JUL 10, 2017 | KRISTI ROSA
New research from the Perelman School of Medicine at the University of Pennsylvania (UPenn) presents startling new evidence on the most frequent healthcare-associated infection in the United States: Clostridium difficile.

The findings in question?

Incidence of “the most difficult of C. difficile cases,” multiple-recurring C. difficile infections (mrCDI), is rapidly increasing, thus, underscoring the need for new, effective therapies. This is according to the UPenn study, which was recently published in the journal Annals of Internal Medicine.

C. difficile is capable of being “relatively resistant to normal sterilizing procedures,” because it tends to encapsulate itself within “hardy spores.” Although there are antibiotics currently available to treat these infections—metronidazole, vancomycin, fidoxamicin—about one third of individuals who are infected experience recurrence of infection after initial treatment.

################

What is expected: According to the C. difficile article, why can the bacterium hold up against normal sterilizing procedures? Answer in one to three sentences.

Stored records
################

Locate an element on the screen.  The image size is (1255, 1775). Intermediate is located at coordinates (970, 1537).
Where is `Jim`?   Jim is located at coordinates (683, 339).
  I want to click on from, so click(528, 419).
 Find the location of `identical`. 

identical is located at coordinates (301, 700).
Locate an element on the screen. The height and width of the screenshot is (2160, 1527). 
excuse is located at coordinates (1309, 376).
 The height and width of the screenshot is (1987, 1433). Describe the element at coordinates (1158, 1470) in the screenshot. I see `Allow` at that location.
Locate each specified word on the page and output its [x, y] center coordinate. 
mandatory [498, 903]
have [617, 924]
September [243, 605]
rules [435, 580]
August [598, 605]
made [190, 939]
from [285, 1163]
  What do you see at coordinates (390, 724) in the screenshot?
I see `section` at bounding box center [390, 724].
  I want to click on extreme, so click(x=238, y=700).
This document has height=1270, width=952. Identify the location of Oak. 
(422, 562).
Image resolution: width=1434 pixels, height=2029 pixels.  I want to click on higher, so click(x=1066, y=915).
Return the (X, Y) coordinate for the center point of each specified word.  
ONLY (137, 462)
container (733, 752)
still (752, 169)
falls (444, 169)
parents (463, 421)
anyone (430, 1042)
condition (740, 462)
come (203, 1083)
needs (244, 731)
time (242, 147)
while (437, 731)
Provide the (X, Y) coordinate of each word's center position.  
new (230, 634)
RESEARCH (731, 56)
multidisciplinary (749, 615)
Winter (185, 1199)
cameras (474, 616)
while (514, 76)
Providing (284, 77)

################

Worked solution: C. difficile tends to encapsulate itself within "hardy spores." That makes it relatively resistant to normal sterilizing procedures.